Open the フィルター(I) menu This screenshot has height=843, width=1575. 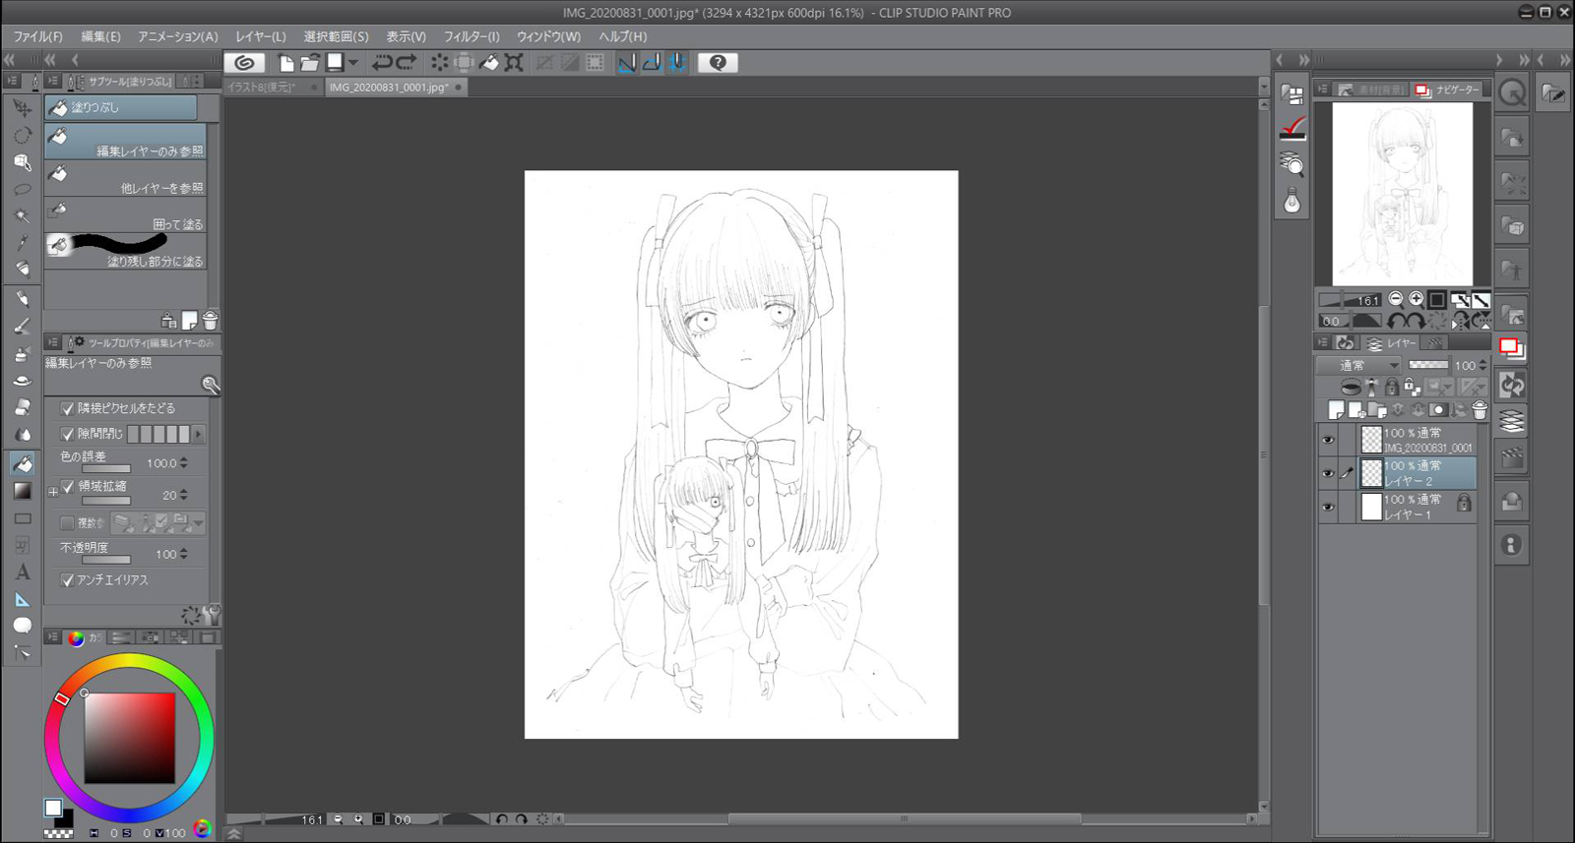pos(471,36)
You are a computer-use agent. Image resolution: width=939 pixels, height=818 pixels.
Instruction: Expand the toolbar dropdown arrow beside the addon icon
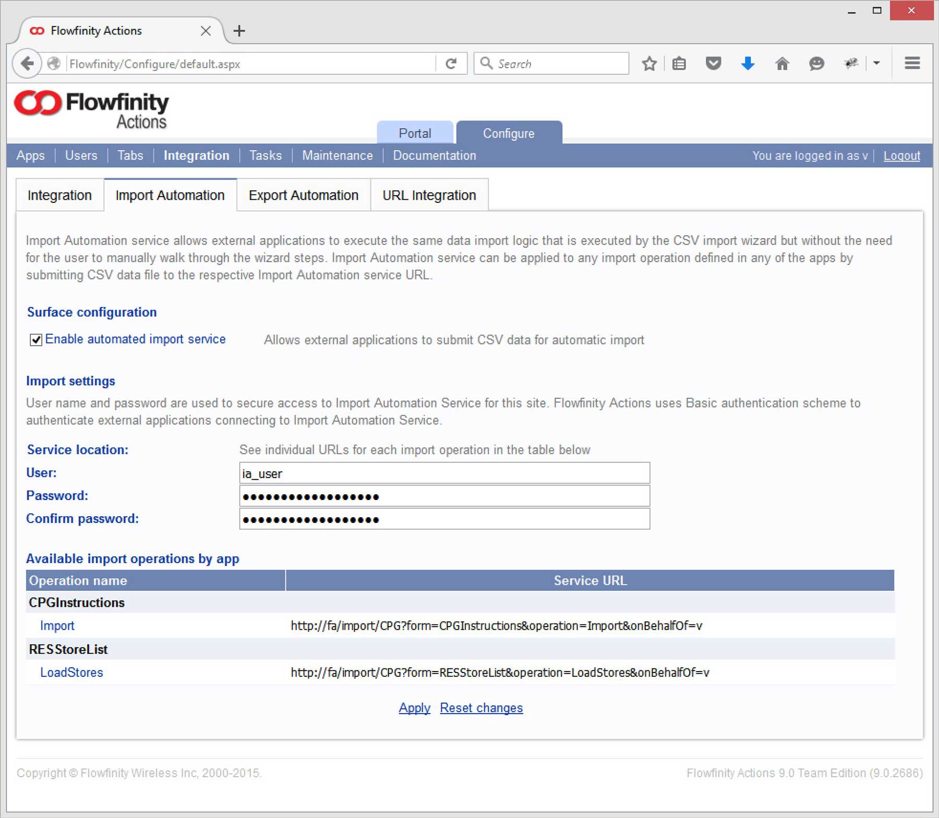pyautogui.click(x=876, y=64)
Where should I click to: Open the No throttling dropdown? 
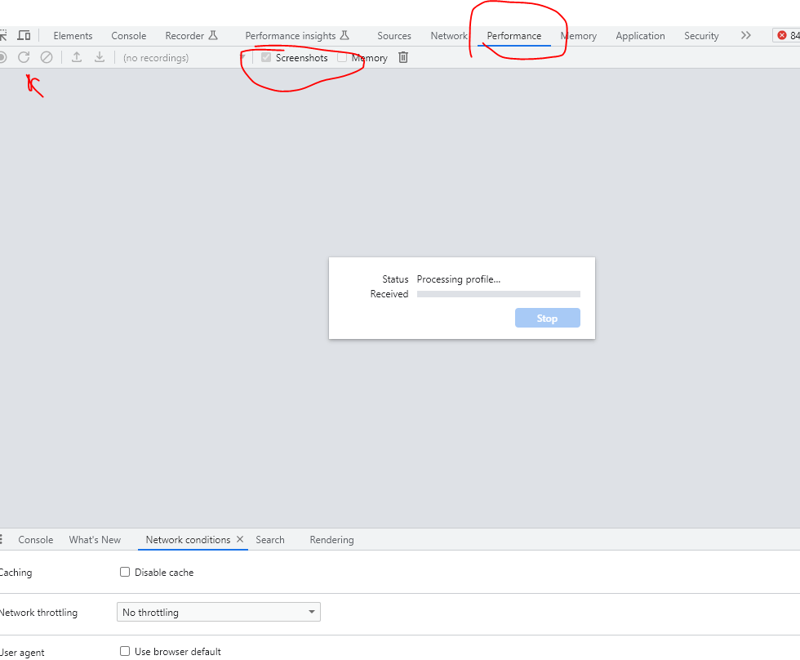tap(219, 612)
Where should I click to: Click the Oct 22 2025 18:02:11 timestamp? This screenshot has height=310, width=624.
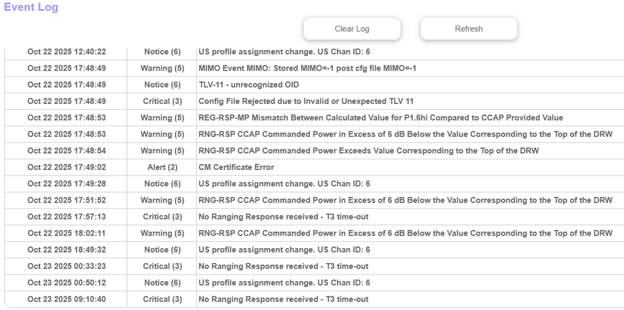coord(67,233)
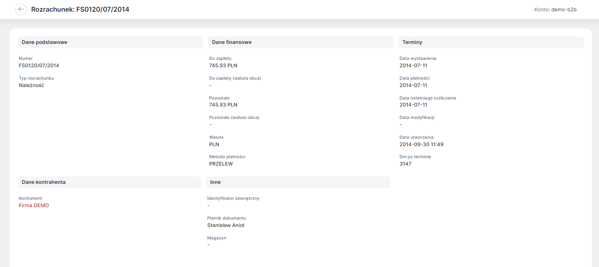599x267 pixels.
Task: Click the payer name Stanisław Anioł
Action: pyautogui.click(x=226, y=225)
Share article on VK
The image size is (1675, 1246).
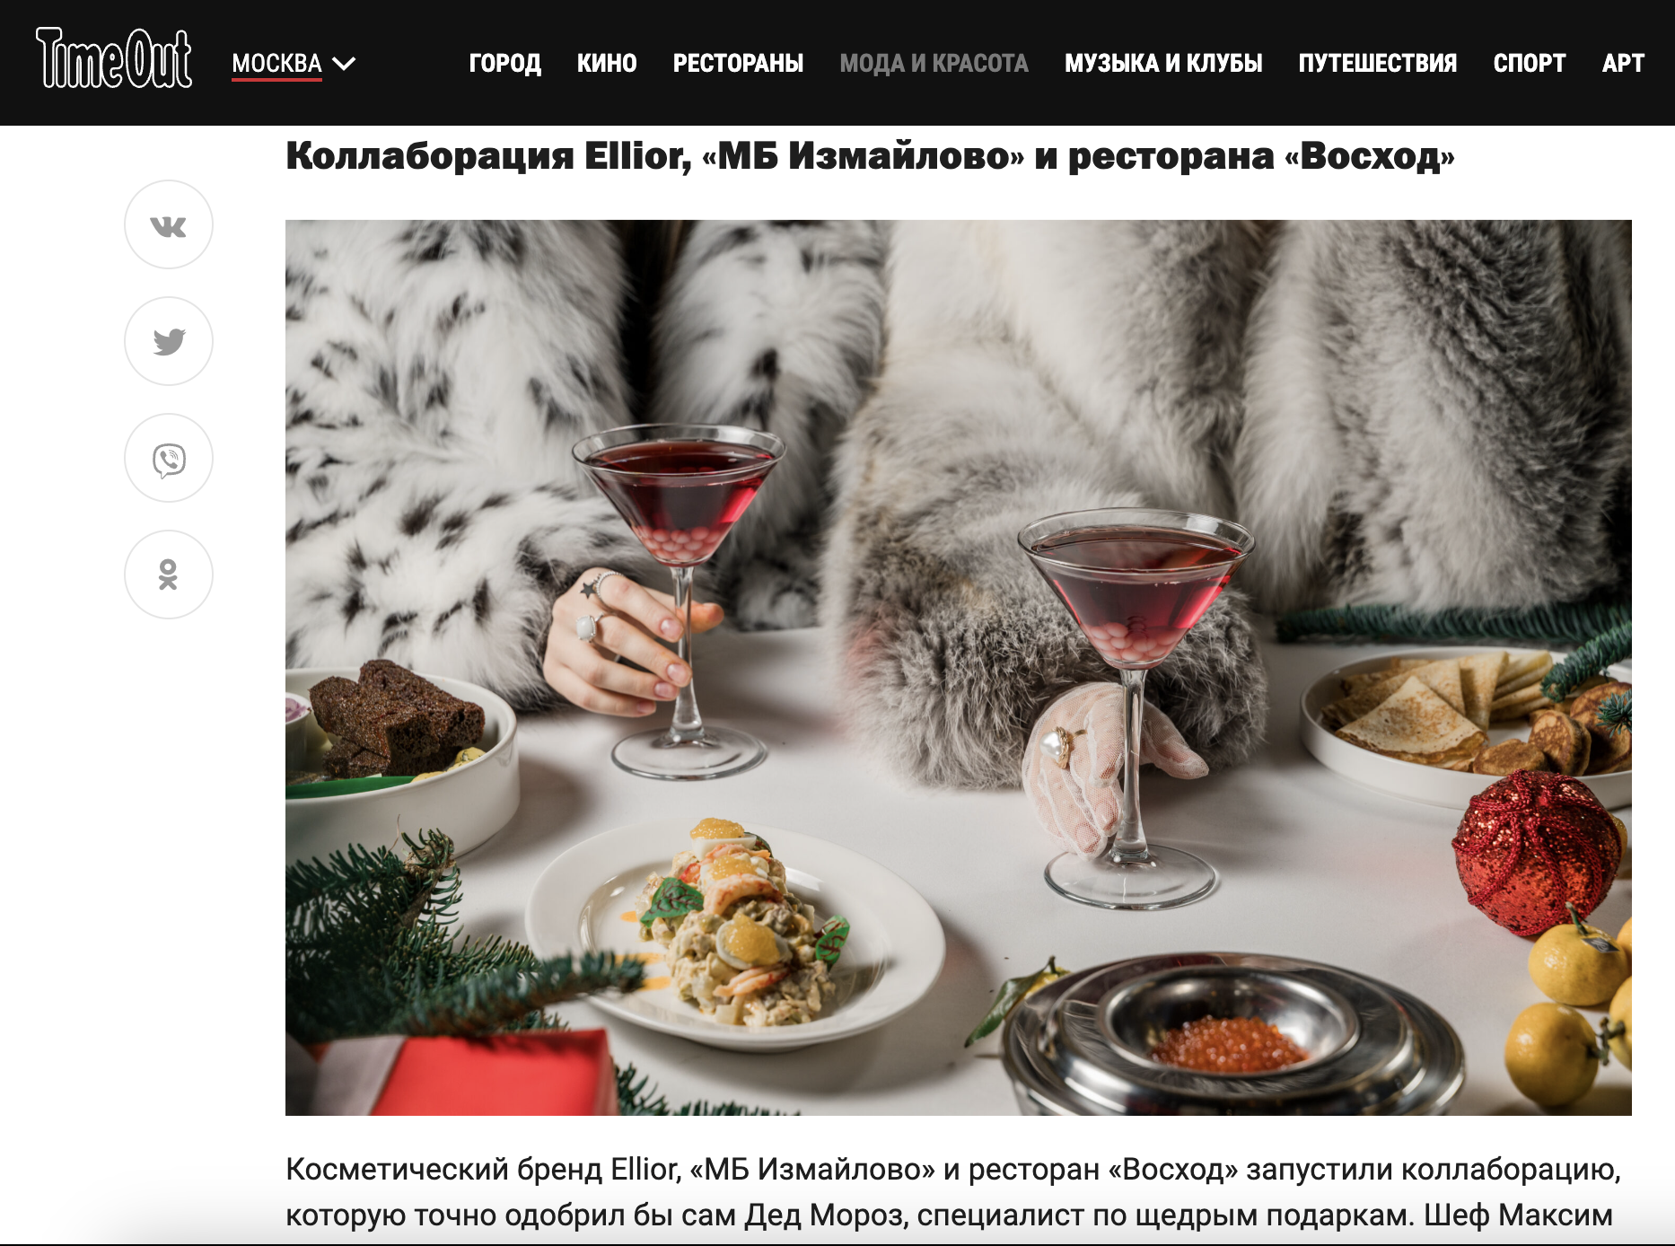click(169, 224)
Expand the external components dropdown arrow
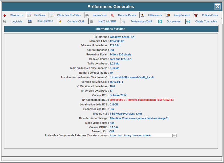Viewport: 224px width, 163px height. (x=174, y=136)
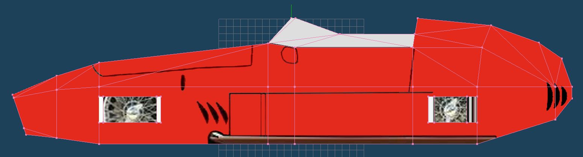Screen dimensions: 583x157
Task: Click the larger wire-spoke wheel texture
Action: (130, 109)
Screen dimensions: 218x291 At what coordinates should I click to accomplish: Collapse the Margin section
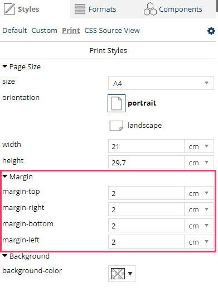5,176
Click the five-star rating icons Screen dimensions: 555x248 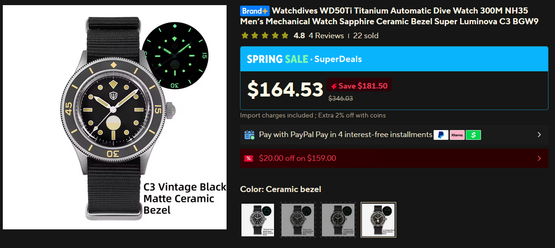click(x=265, y=35)
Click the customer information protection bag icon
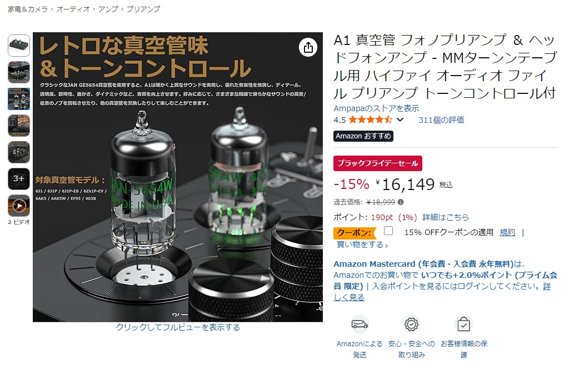 (x=464, y=324)
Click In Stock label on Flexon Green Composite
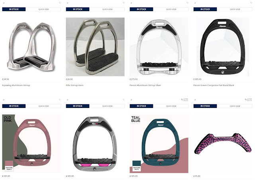 point(205,9)
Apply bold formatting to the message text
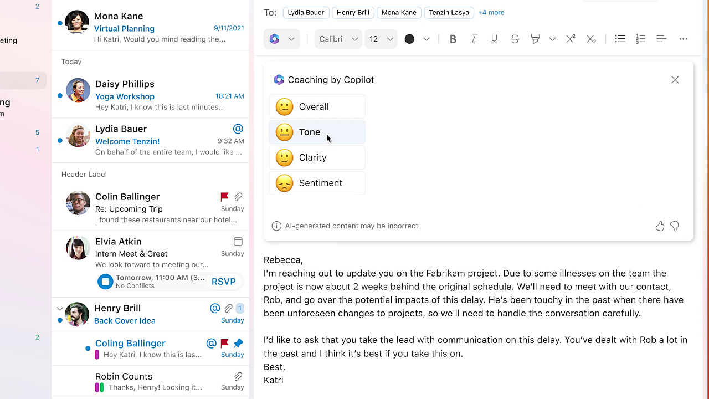Screen dimensions: 709x399 click(453, 39)
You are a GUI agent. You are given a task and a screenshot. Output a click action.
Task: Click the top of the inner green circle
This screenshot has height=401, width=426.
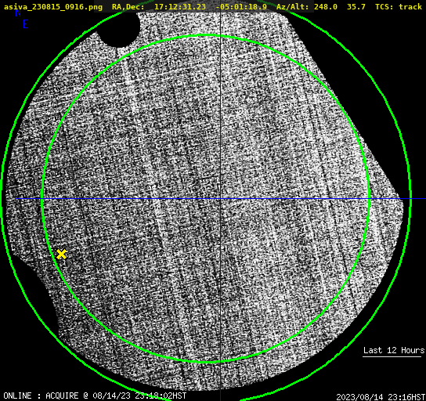[x=206, y=35]
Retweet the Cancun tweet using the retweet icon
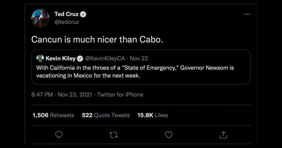The width and height of the screenshot is (282, 148). click(113, 134)
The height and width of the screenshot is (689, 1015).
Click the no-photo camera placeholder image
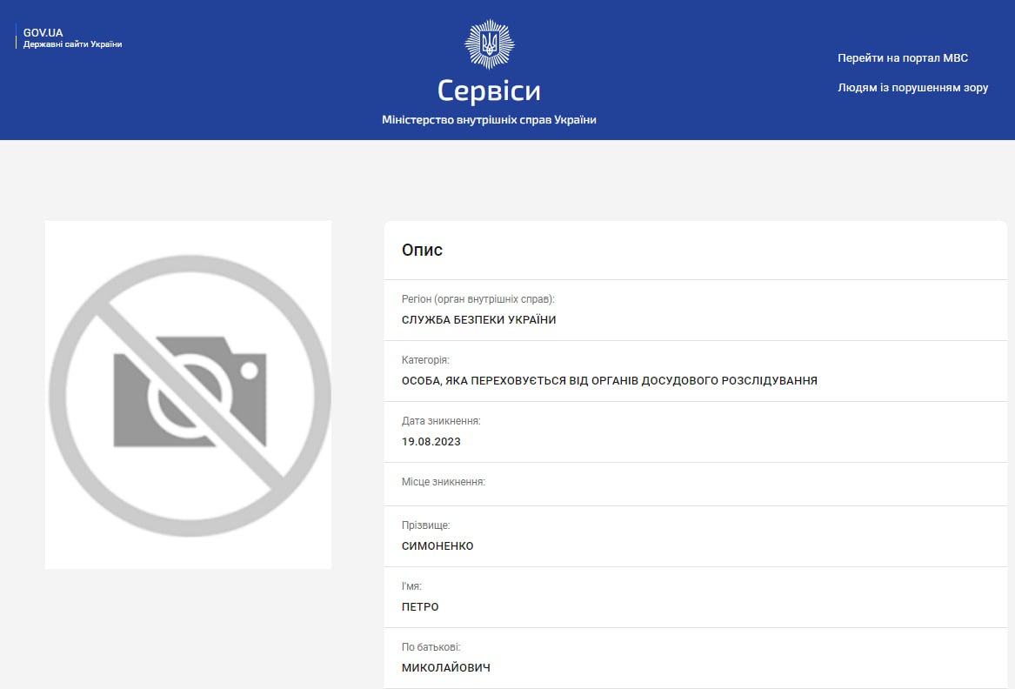point(189,395)
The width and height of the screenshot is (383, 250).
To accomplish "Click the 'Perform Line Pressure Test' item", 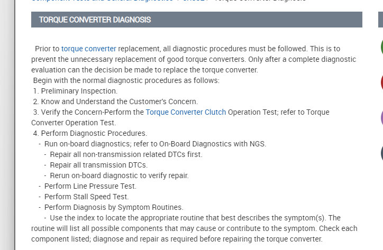I will 90,186.
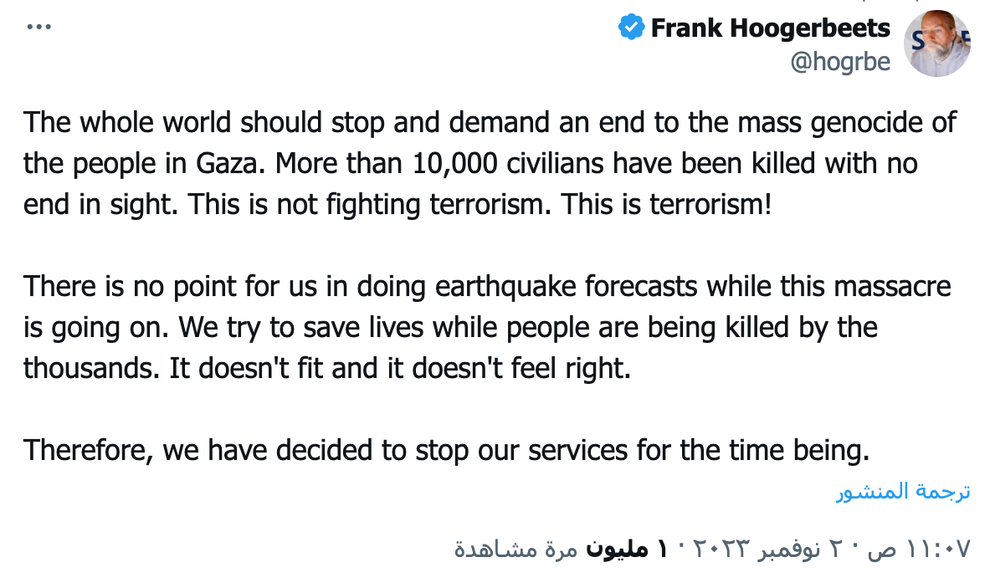
Task: Click the paragraph about earthquake forecasts
Action: coord(487,327)
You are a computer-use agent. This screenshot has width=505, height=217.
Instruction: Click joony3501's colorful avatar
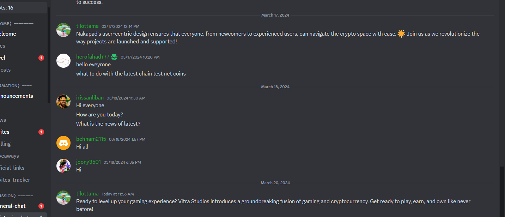[x=63, y=166]
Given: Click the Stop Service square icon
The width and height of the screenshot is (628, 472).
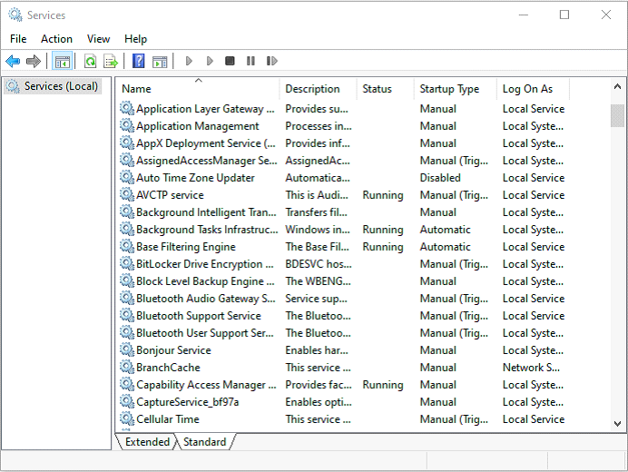Looking at the screenshot, I should pos(230,61).
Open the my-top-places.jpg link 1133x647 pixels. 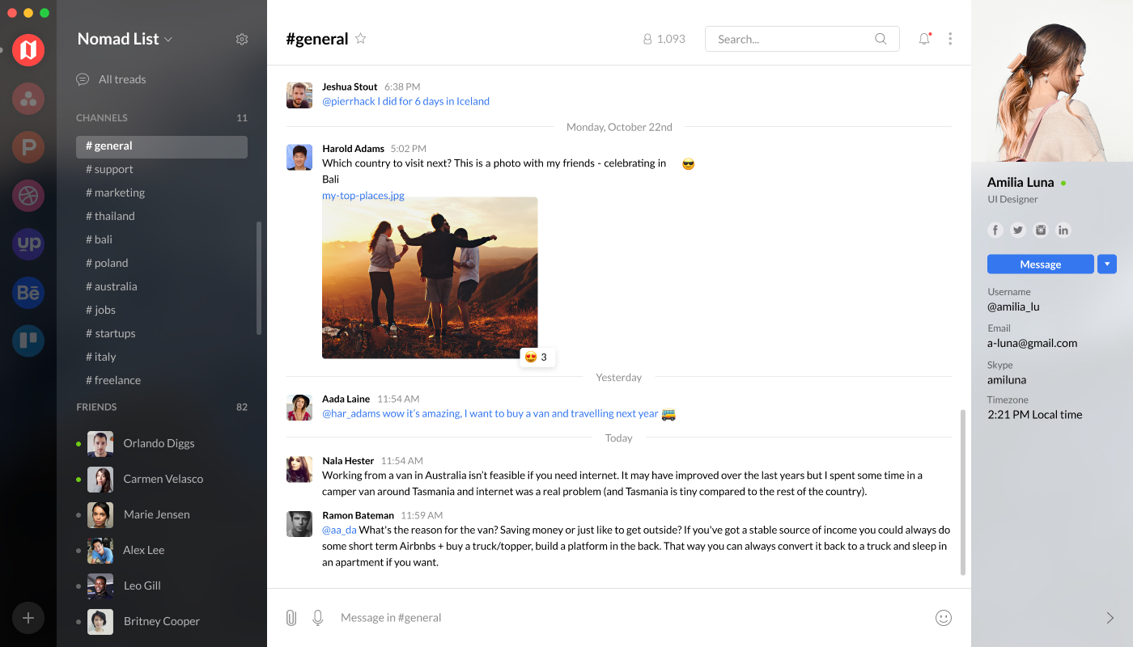[x=363, y=195]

____________________

● **INSTRUCTIONS TO FOLLOW**: Go through the listing above. Show each line where the word "computer" is found.

● **ANSWER TO THE PROBLEM**:
You are a computer-use agent. Image resolution: width=939 pixels, height=818 pixels.
You are a computer-use agent. This screenshot has width=505, height=217.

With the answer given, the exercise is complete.